Miner Barrick Gold said on Thursday that it remained on track to achieve its 4.4-million- to 4.7-million-ounce production target for the year, with all regions, except for North America, trending at the higher end of their regional guidance.
North America’s gold output, however, was trending at the lower end of the regional guidance, the NYSE- and TSX-listed company reported, stating that the Hemlo mine, in Canada, and the Turquoise Ridge mine, in the US, would miss their yearly guidance range.
Barrick reported a slow ramp-up of underground development at Hemlo, citing Covid-19 movement restrictions.
The mine, located in Ontario, produced 26 000 oz of gold in the third quarter – half its production of 55 000 oz in the same three-month period of 2020 and also less than the 42 000 oz produced in the second quarter of 2021.
Barrick was aiming to produce between 200 000 oz and 220 000 oz of gold this year from Hemlo.
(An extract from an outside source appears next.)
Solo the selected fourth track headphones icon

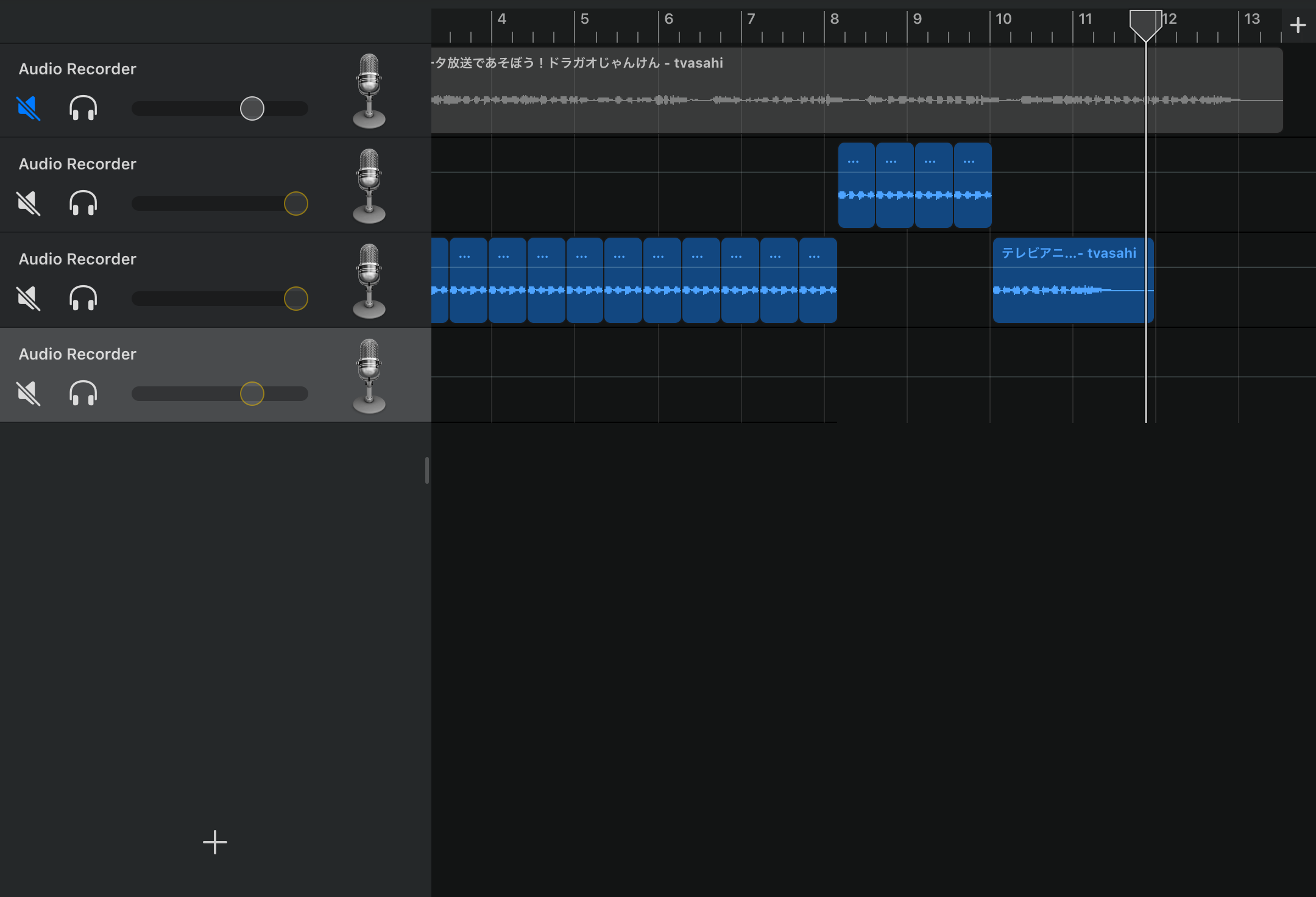coord(83,394)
The mine’s year-to-date output is 115 000 oz.
For Nevada Gold Mines (NGM), both Carlin and Cortez would be at the lower end of their yearly guidance ranges, while Phoenix and Long Canyon would be at the top of their guidance ranges.
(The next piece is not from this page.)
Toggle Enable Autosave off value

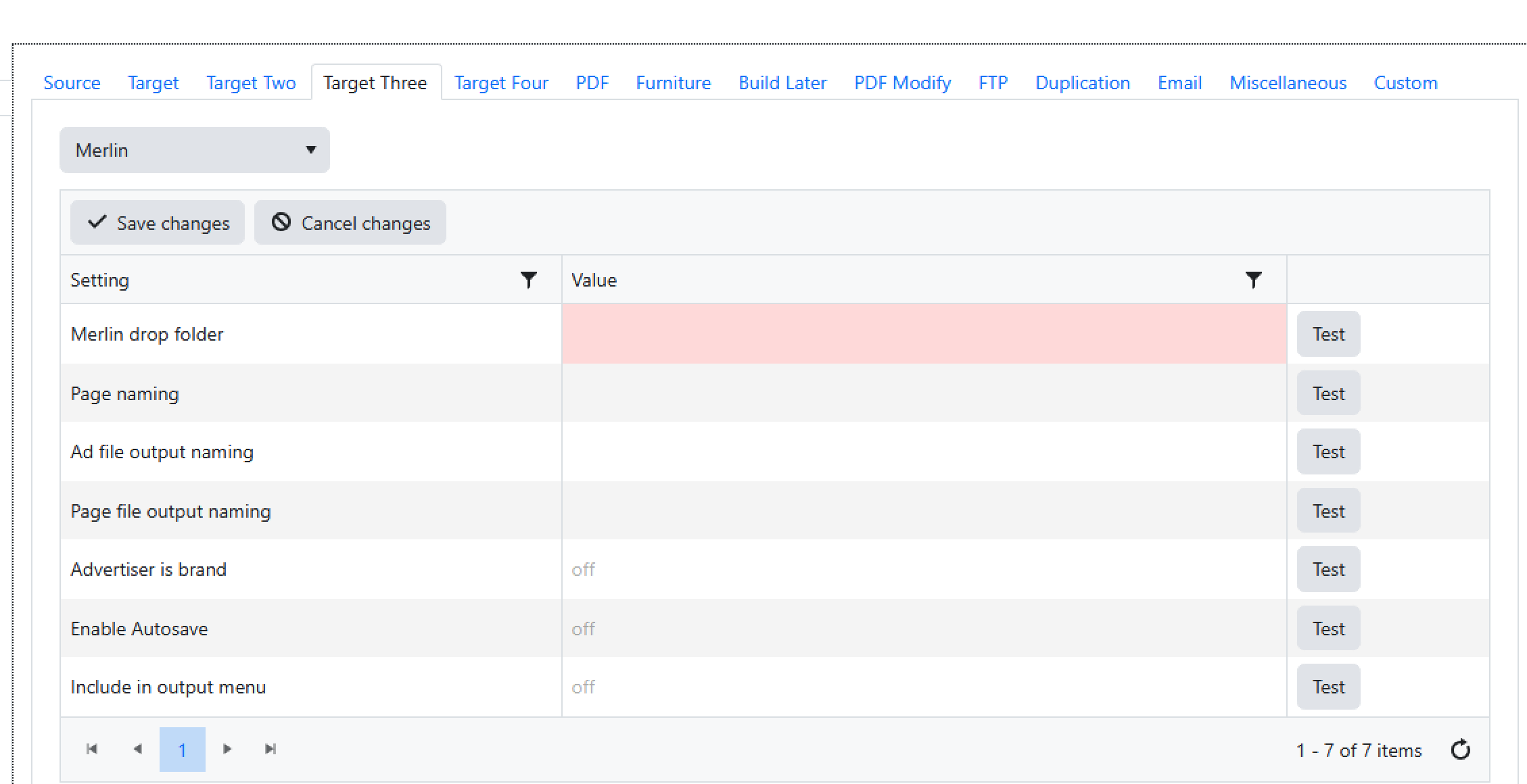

Production at Turquoise Ridge, also part of the NGM venture with Newmont, would be below its yearly guidance range, although output would still be higher than the prior year, Barrick stated.
Reporting its preliminary third-quarter production results, the group said that its gold output increased quarter-on-quarter, with improved performance at NGM following planned maintenance shutdowns in the previous quarter, the continuing ramp-up of operations at Bulyanhulu, in Tanzania, and improved performance at Veladero, in Argentina.
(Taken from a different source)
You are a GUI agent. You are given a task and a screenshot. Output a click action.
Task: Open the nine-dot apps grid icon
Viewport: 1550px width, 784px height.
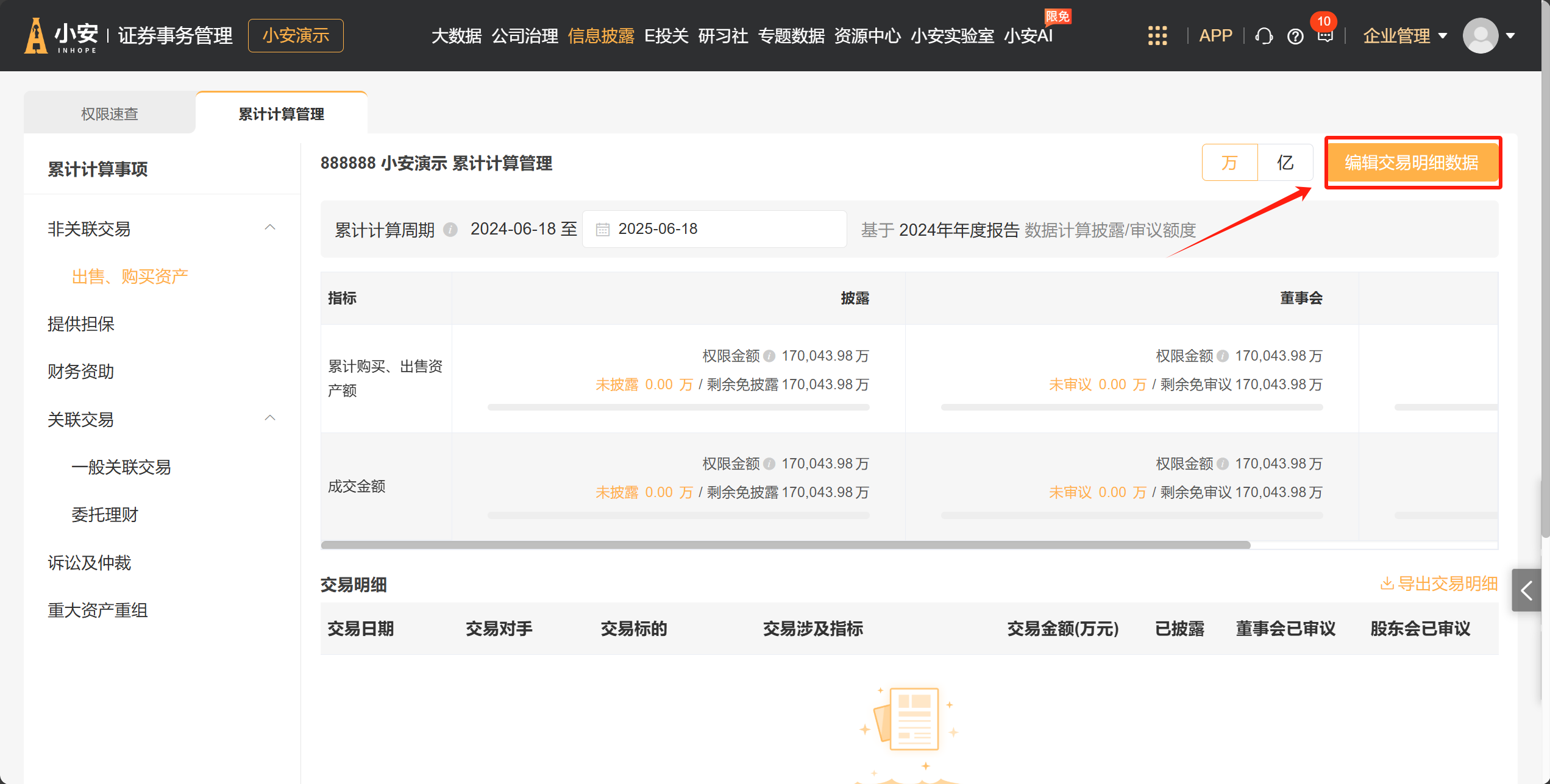tap(1157, 35)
In the three months ended September. 30, total preliminary gold production rose to 1.09-million ounces, from 1.04-million ounces in the previous quarter.
Third-quarter gold cost of sales per ounce and total cash costs per ounce were both expected to be flat to 2% higher and all-in sustaining costs per ounce were expected to be 4% to 6% lower than the second quarter.
Preliminary third-quarter copper production was higher than in the second quarter, and the fourth quarter was expected to be the strongest quarter of the year, mainly driven by higher grades from Lumwana, in Zambia.
Third-quarter copper cost of sales per pound would be 5% to 7% higher, C1 cash costs per pound were expected to be flat to 2% higher and copper all-in sustaining costs per pound were expected to be 4% to 6% lower than in the second quarter.